- _TASK ITEM_: The following data has a line with "You are a computer-use" and a line with "Task: Click the Cut icon in the toolbar". Write out exactly those lines and all the lines between them.

- _GIVEN ENTRIES_:

•••

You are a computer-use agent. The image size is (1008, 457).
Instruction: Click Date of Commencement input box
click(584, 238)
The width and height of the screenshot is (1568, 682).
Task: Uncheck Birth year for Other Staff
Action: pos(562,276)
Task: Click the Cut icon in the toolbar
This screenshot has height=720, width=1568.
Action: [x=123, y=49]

•••

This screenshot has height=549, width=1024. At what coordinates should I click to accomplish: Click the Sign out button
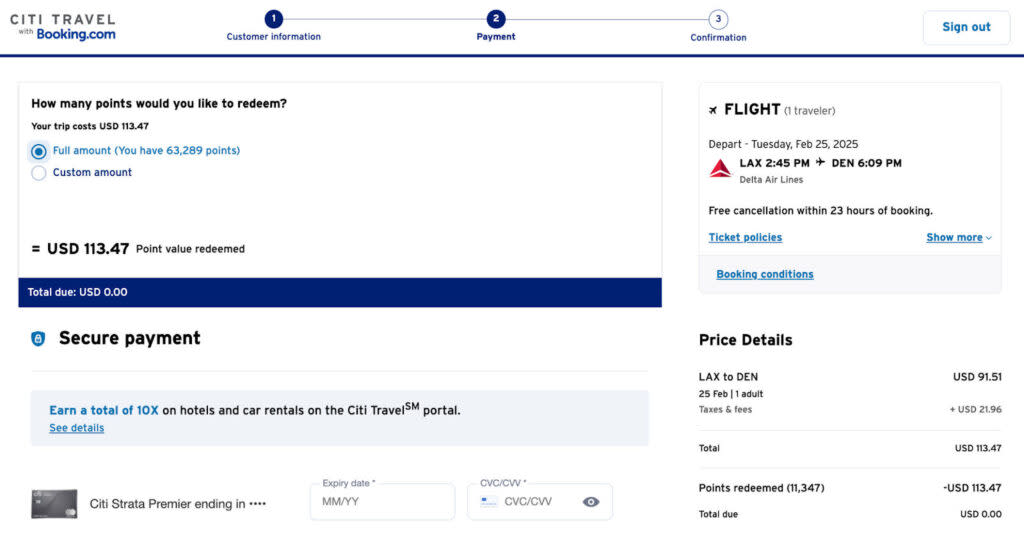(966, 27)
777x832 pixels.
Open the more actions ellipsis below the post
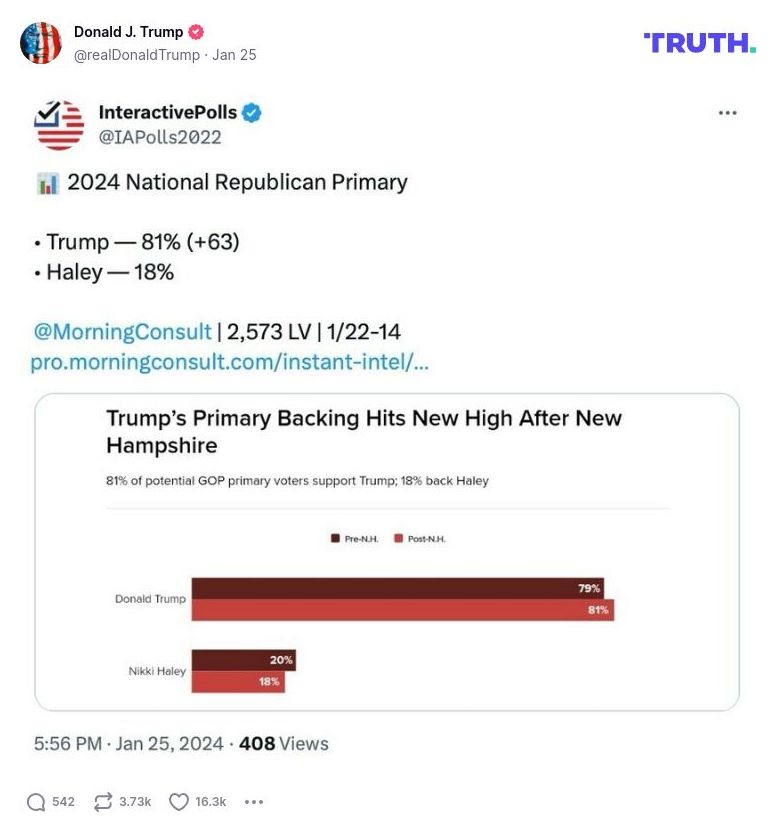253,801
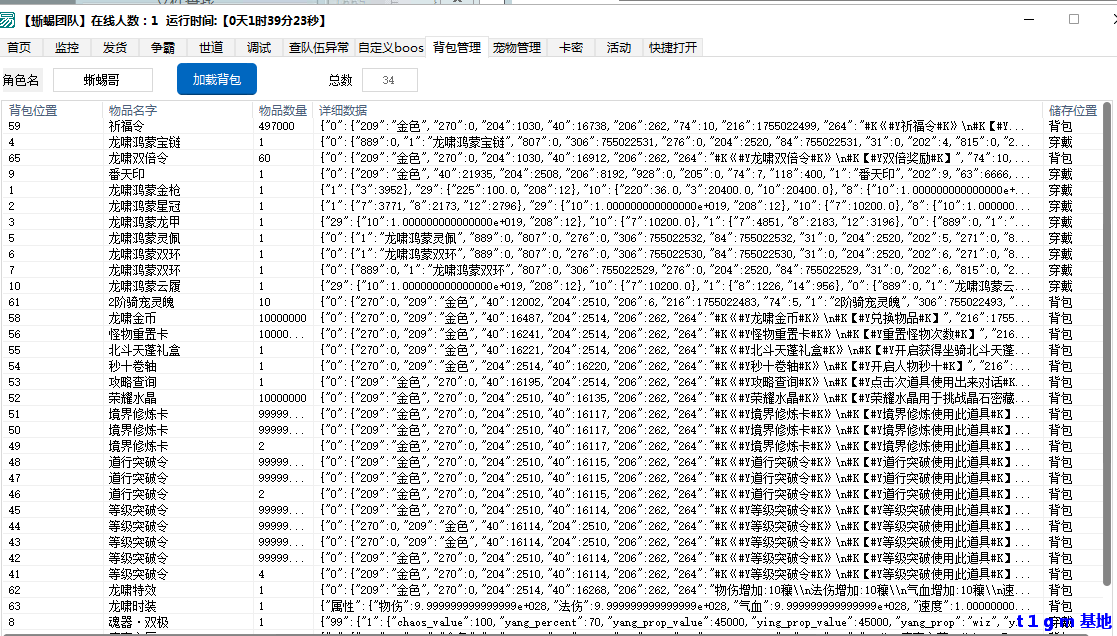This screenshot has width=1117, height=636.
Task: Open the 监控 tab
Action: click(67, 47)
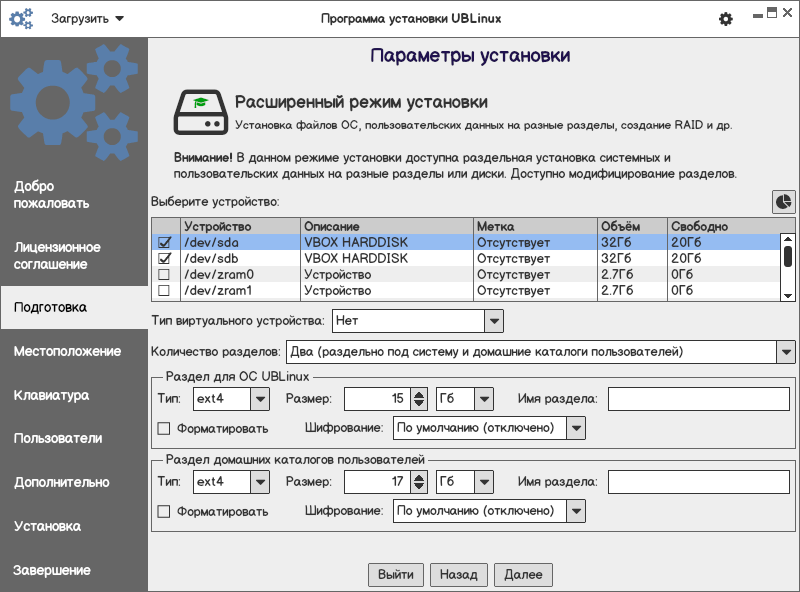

•••

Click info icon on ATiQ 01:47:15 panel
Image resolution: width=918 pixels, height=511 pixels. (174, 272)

•••

- _TASK SOLUTION_:
You are a computer-use agent. The image size is (1008, 457).
Instruction: Click Date of Commencement input box
click(584, 238)
The width and height of the screenshot is (1568, 682).
Task: Uncheck Birth year for Other Staff
Action: pos(562,276)
Task: Click the Cut icon in the toolbar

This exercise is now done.